> **EXERCISE BRIEF**: What follows is a set of records; repeat all of them exactly.

> **Recorded data**:
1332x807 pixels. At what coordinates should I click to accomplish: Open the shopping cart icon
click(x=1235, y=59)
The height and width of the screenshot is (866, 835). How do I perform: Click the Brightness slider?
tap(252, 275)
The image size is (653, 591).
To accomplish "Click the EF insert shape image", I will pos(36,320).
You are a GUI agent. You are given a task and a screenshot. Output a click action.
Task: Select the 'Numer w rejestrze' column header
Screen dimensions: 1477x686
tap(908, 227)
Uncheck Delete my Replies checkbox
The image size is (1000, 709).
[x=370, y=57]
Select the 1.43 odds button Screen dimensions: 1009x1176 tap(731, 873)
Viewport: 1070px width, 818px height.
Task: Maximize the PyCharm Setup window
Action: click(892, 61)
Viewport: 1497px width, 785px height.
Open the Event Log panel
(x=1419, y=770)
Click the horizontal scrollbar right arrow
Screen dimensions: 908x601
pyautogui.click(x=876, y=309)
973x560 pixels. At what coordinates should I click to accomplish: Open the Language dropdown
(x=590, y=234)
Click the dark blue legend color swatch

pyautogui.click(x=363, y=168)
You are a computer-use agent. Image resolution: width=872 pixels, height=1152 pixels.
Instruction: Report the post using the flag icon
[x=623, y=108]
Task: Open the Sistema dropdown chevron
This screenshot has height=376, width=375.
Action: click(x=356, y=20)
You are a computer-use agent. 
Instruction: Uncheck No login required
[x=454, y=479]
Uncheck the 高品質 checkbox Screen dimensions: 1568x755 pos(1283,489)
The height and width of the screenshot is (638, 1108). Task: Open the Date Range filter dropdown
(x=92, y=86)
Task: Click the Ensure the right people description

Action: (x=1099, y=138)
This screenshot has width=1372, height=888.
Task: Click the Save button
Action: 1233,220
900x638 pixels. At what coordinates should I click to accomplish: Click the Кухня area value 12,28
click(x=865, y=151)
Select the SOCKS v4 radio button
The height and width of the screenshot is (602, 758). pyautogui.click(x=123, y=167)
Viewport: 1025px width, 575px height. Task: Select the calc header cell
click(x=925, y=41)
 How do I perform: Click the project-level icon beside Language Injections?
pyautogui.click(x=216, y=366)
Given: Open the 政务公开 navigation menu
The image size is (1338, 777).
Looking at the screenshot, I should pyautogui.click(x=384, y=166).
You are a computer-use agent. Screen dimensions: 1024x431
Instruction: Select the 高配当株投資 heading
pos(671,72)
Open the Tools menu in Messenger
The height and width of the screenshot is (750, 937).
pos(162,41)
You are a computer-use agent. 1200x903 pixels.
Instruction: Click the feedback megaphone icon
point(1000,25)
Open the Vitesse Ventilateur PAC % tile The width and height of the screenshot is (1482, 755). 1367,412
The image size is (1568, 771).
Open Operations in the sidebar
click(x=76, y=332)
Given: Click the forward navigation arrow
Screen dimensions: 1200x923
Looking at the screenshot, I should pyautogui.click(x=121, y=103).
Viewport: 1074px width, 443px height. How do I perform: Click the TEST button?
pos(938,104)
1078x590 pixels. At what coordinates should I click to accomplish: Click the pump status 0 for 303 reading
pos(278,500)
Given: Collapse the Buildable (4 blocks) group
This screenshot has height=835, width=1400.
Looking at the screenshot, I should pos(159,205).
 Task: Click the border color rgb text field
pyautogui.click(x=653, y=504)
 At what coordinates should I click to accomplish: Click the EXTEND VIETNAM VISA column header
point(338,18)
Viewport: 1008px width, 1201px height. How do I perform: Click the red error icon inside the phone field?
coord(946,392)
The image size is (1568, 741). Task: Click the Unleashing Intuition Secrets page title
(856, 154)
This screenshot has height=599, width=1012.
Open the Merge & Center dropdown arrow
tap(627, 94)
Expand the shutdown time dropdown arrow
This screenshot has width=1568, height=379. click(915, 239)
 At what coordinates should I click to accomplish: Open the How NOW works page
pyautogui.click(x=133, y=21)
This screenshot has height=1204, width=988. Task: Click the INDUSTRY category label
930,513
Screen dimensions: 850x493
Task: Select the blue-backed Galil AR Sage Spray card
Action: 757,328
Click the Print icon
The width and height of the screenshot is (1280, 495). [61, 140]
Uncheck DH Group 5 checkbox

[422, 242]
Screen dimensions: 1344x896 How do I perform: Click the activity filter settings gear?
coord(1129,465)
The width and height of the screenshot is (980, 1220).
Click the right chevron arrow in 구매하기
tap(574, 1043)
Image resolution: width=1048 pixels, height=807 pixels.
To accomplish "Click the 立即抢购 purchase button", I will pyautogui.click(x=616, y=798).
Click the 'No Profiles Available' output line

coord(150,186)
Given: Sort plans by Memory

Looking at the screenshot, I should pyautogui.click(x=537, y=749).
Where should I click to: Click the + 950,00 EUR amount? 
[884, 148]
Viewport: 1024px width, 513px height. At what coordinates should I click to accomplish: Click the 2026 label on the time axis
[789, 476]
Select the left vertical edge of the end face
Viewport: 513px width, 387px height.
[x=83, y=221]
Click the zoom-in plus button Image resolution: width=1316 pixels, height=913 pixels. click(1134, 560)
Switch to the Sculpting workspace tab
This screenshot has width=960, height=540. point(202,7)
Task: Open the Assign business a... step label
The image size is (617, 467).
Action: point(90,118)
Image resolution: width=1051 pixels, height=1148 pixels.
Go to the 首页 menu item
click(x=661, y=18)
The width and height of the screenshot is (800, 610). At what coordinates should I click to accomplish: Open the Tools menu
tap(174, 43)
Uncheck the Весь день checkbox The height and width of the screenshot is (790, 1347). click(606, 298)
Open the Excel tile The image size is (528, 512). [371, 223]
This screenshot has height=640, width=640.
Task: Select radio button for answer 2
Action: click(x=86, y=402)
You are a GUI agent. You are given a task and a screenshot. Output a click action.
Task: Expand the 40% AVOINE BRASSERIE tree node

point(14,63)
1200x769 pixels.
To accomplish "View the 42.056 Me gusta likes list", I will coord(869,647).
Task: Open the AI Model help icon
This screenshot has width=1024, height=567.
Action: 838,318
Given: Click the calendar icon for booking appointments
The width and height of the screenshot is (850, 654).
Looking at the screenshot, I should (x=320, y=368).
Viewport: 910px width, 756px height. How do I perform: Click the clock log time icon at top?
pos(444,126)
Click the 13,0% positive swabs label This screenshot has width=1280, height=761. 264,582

> **FINAL ANSWER**:
1332x807 pixels. At what coordinates should I click to accomplish: Open the shopping cart icon
click(x=1235, y=59)
The height and width of the screenshot is (866, 835). How do I perform: Click the Brightness slider?
tap(252, 275)
The image size is (653, 591).
To accomplish "Click the EF insert shape image", I will pos(36,320).
You are a GUI agent. You are given a task and a screenshot. Output a click action.
Task: Select the 'Numer w rejestrze' column header
Screen dimensions: 1477x686
tap(908, 227)
Uncheck Delete my Replies checkbox
The image size is (1000, 709).
[x=370, y=57]
Select the 1.43 odds button Screen dimensions: 1009x1176 tap(731, 873)
Viewport: 1070px width, 818px height.
Task: Maximize the PyCharm Setup window
Action: click(892, 61)
Viewport: 1497px width, 785px height.
Open the Event Log panel
(x=1419, y=770)
Click the horizontal scrollbar right arrow
Screen dimensions: 908x601
pyautogui.click(x=876, y=309)
973x560 pixels. At what coordinates should I click to accomplish: Open the Language dropdown
(x=590, y=234)
Click the dark blue legend color swatch

pyautogui.click(x=363, y=168)
You are a computer-use agent. Image resolution: width=872 pixels, height=1152 pixels.
Instruction: Report the post using the flag icon
[x=623, y=108]
Task: Open the Sistema dropdown chevron
This screenshot has height=376, width=375.
Action: click(x=356, y=20)
You are a computer-use agent. 
Instruction: Uncheck No login required
[x=454, y=479]
Uncheck the 高品質 checkbox Screen dimensions: 1568x755 pos(1283,489)
The height and width of the screenshot is (638, 1108). Task: Open the Date Range filter dropdown
(x=92, y=86)
Task: Click the Ensure the right people description

Action: (x=1099, y=138)
This screenshot has width=1372, height=888.
Task: Click the Save button
Action: 1233,220
900x638 pixels. At what coordinates should I click to accomplish: Click the Кухня area value 12,28
click(x=865, y=151)
Select the SOCKS v4 radio button
The height and width of the screenshot is (602, 758). pyautogui.click(x=123, y=167)
Viewport: 1025px width, 575px height. Task: Select the calc header cell
click(x=925, y=41)
 How do I perform: Click the project-level icon beside Language Injections?
pyautogui.click(x=216, y=366)
Given: Open the 政务公开 navigation menu
The image size is (1338, 777).
Looking at the screenshot, I should pyautogui.click(x=384, y=166).
You are a computer-use agent. Screen dimensions: 1024x431
Instruction: Select the 高配当株投資 heading
pos(671,72)
Open the Tools menu in Messenger
The height and width of the screenshot is (750, 937).
pos(162,41)
You are a computer-use agent. 1200x903 pixels.
Instruction: Click the feedback megaphone icon
point(1000,25)
Open the Vitesse Ventilateur PAC % tile The width and height of the screenshot is (1482, 755). 1367,412
The image size is (1568, 771).
Open Operations in the sidebar
click(x=76, y=332)
Given: Click the forward navigation arrow
Screen dimensions: 1200x923
Looking at the screenshot, I should pyautogui.click(x=121, y=103).
Viewport: 1074px width, 443px height. How do I perform: Click the TEST button?
pos(938,104)
1078x590 pixels. At what coordinates should I click to accomplish: Click the pump status 0 for 303 reading
pos(278,500)
Given: Collapse the Buildable (4 blocks) group
This screenshot has height=835, width=1400.
Looking at the screenshot, I should pos(159,205).
 Task: Click the border color rgb text field
pyautogui.click(x=653, y=504)
 At what coordinates should I click to accomplish: Click the EXTEND VIETNAM VISA column header
point(338,18)
Viewport: 1008px width, 1201px height. How do I perform: Click the red error icon inside the phone field?
coord(946,392)
The image size is (1568, 741). Task: Click the Unleashing Intuition Secrets page title
(856, 154)
This screenshot has height=599, width=1012.
Open the Merge & Center dropdown arrow
tap(627, 94)
Expand the shutdown time dropdown arrow
This screenshot has width=1568, height=379. click(915, 239)
 At what coordinates should I click to accomplish: Open the How NOW works page
pyautogui.click(x=133, y=21)
This screenshot has height=1204, width=988. Task: Click the INDUSTRY category label
930,513
Screen dimensions: 850x493
Task: Select the blue-backed Galil AR Sage Spray card
Action: 757,328
Click the Print icon
The width and height of the screenshot is (1280, 495). [61, 140]
Uncheck DH Group 5 checkbox

[422, 242]
Screen dimensions: 1344x896 How do I perform: Click the activity filter settings gear?
coord(1129,465)
The width and height of the screenshot is (980, 1220).
Click the right chevron arrow in 구매하기
tap(574, 1043)
Image resolution: width=1048 pixels, height=807 pixels.
To accomplish "Click the 立即抢购 purchase button", I will pyautogui.click(x=616, y=798).
Click the 'No Profiles Available' output line

coord(150,186)
Given: Sort plans by Memory

Looking at the screenshot, I should pyautogui.click(x=537, y=749).
Where should I click to: Click the + 950,00 EUR amount? 
[884, 148]
Viewport: 1024px width, 513px height. At what coordinates should I click to accomplish: Click the 2026 label on the time axis
[789, 476]
Select the left vertical edge of the end face
Viewport: 513px width, 387px height.
[x=83, y=221]
Click the zoom-in plus button Image resolution: width=1316 pixels, height=913 pixels. click(1134, 560)
Switch to the Sculpting workspace tab
This screenshot has width=960, height=540. point(202,7)
Task: Open the Assign business a... step label
The image size is (617, 467).
Action: point(90,118)
Image resolution: width=1051 pixels, height=1148 pixels.
Go to the 首页 menu item
click(x=661, y=18)
The width and height of the screenshot is (800, 610). At what coordinates should I click to accomplish: Open the Tools menu
tap(174, 43)
Uncheck the Весь день checkbox The height and width of the screenshot is (790, 1347). click(606, 298)
Open the Excel tile The image size is (528, 512). [371, 223]
This screenshot has height=640, width=640.
Task: Select radio button for answer 2
Action: click(x=86, y=402)
You are a GUI agent. You are given a task and a screenshot. Output a click action.
Task: Expand the 40% AVOINE BRASSERIE tree node

point(14,63)
1200x769 pixels.
To accomplish "View the 42.056 Me gusta likes list", I will coord(869,647).
Task: Open the AI Model help icon
This screenshot has width=1024, height=567.
Action: 838,318
Given: Click the calendar icon for booking appointments
The width and height of the screenshot is (850, 654).
Looking at the screenshot, I should (x=320, y=368).
Viewport: 910px width, 756px height. How do I perform: Click the clock log time icon at top?
pos(444,126)
Click the 13,0% positive swabs label This screenshot has width=1280, height=761. 264,582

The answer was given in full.